## [WHAT THIS TASK INVOLVES]
For this exercise, return exactly the lines of the material below that begin at the one with "[Open SideMenu] (1328, 54)" and stop after the one with "noticias (341, 2154)".
###
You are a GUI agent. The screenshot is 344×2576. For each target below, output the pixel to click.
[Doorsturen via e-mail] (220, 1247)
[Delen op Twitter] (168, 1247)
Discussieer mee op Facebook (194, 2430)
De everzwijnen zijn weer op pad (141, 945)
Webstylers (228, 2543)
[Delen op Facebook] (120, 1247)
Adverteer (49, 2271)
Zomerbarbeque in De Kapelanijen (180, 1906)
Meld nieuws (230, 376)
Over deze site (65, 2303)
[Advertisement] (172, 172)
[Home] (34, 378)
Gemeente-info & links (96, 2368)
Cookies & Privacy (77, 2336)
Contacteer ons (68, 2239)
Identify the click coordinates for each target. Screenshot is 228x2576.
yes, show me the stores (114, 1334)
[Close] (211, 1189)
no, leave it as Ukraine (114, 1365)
###
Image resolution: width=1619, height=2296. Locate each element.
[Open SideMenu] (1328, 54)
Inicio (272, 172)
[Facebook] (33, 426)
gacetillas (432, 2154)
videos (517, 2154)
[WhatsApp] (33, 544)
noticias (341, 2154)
###
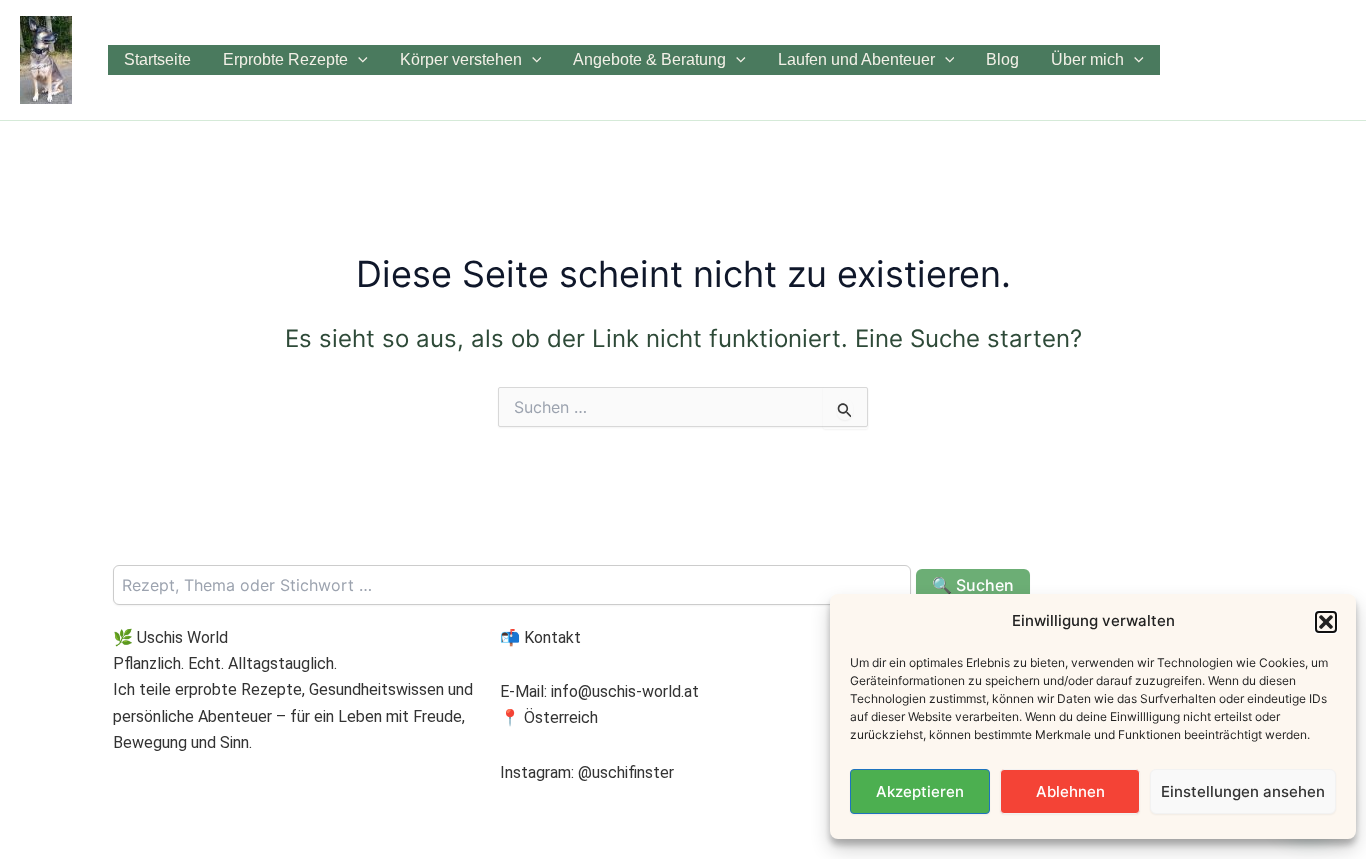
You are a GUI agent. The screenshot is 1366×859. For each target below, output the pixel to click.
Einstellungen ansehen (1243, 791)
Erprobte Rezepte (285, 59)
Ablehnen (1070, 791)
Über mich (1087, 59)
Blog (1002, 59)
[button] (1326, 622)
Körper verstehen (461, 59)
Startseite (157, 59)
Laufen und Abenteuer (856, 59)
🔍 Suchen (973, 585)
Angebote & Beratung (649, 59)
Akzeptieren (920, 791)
###
## [EXPECTED ANSWER]
[Open SideMenu] (1328, 54)
Inicio (272, 172)
[Facebook] (33, 426)
gacetillas (432, 2154)
videos (517, 2154)
[WhatsApp] (33, 544)
noticias (341, 2154)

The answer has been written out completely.